Subjects received their usual daily dose of methadone alone for 4 days (period 1). Subjects then received the same daily dose of methadone plus fosamprenavir 700 mg-ritonavir 100 mg twice/day for 14 days (period 2). Blood was collected on days 1-4 (period 1) and on days 11-14 (period 2) for plasma R- and S-methadone concentrations; amprenavir concentrations were assessed during period 2. Opioid-effect measures were assessed in each study period. Subjects served as their own controls for comparison of period 1 with period 2.

Study Results

Coadministration of fosamprenavir-ritonavir with methadone reduced plasma total R-methadone area under the plasma concentration-time curve over the dosing interval at steady state (AUC tau-ss) by 18%, maximum concentration at steady state (Cmax-ss) by 21%, and concentration at the end of the dosing interval at steady state (Ctau-ss) by 11%; time to reach Cmax-ss (Tmax) was delayed by 1.75 hours. Coadministration of fosamprenavir-ritonavir with methadone also reduced plasma total S-methadone AUC tau-ss and Cmax-ss by 43% each, Ctau-ss by 41%, and delayed Tmax by 0.85 hours. Fosamprenavir-ritonavir administered with methadone did not alter plasma amprenavir pharmacokinetics compared with historical control data; nor did it alter the unbound R-methadone at 2 and 6 hours after methadone dosing. Pharmacodynamic indexes remained essentially unchanged after adding fosamprenavir-ritonavir to methadone.

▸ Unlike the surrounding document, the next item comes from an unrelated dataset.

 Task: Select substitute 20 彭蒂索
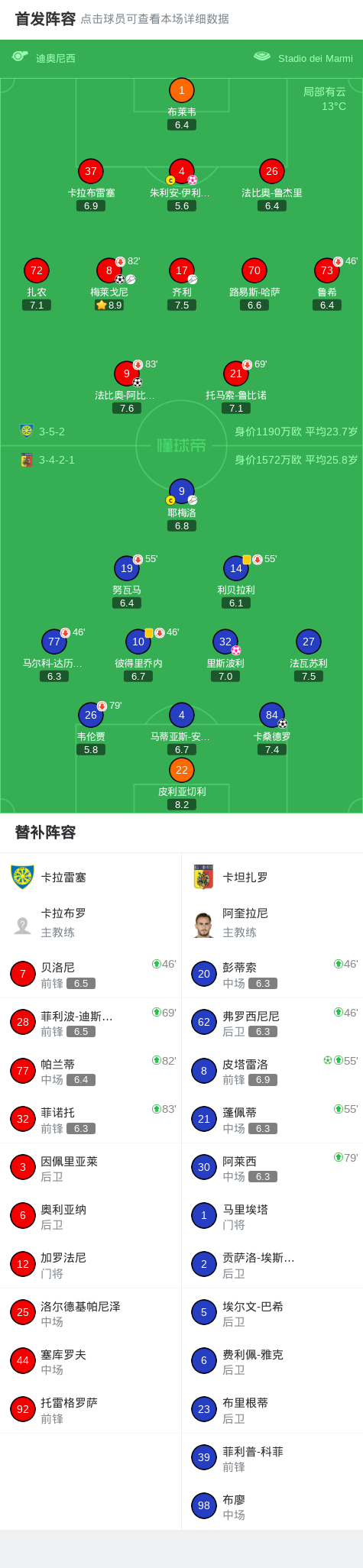272,974

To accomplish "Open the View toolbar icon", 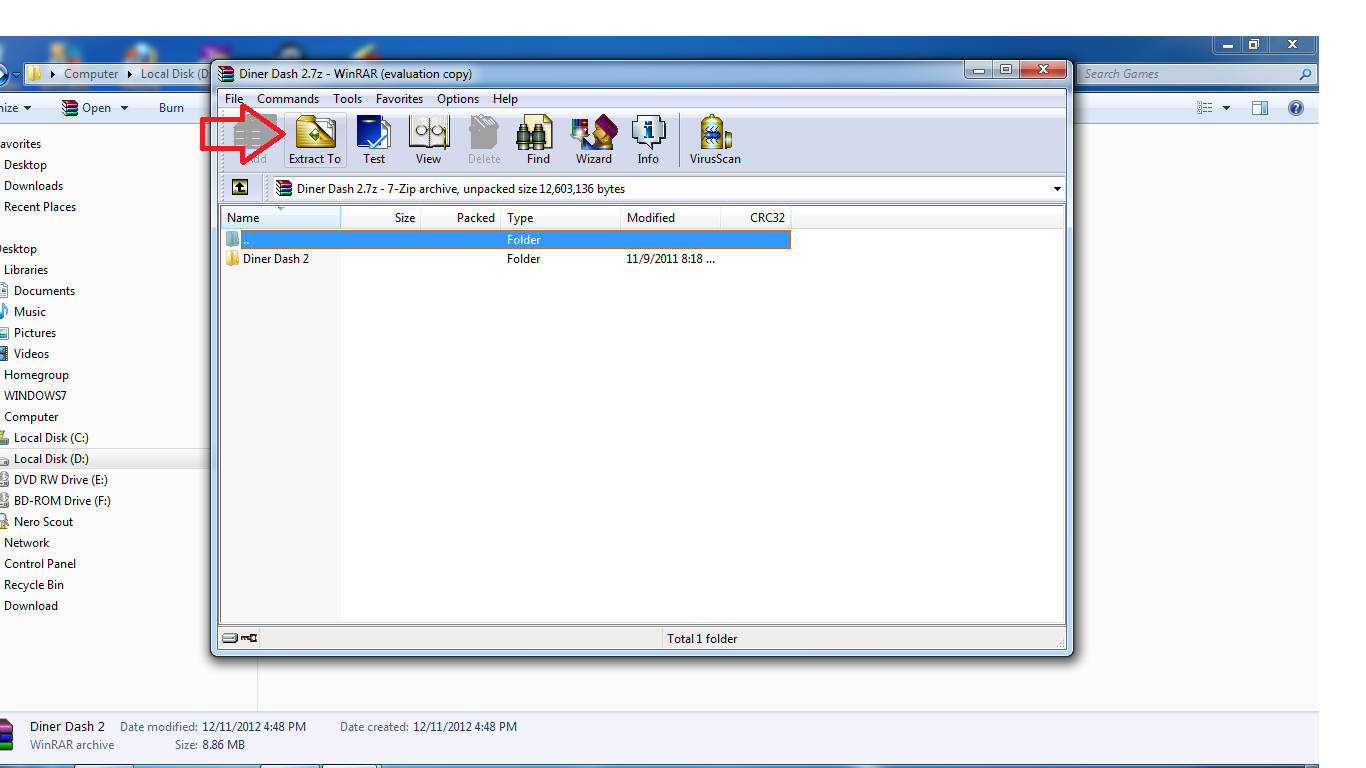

No subject demonstrated opioid intoxication or withdrawal, or requested methadone dosage modification.

Study Conclusions

No adjustment in the dosages of either methadone or fosamprenavir 700 mg-ritonavir 100 mg twice/day is required during coadministration, on the basis of the small reduction in total R-methadone exposure, no change in unbound R-methadone, no clinically important opioid effects, and no change in amprenavir exposure.

References

Cao, YJ, Smith PF, Wire MB, Lou Y, Lancaster CT, Causon RC, McCabe S. Pharmacokinetics and pharmacodynamics of methadone enantiomers after coadministration with fosamprenavir‐ritonavir in opioid‐dependent subjects. Pharmacotherapy: The Journal Of Human Pharmacology And Drug Therapy. 2008; 7: 863-874.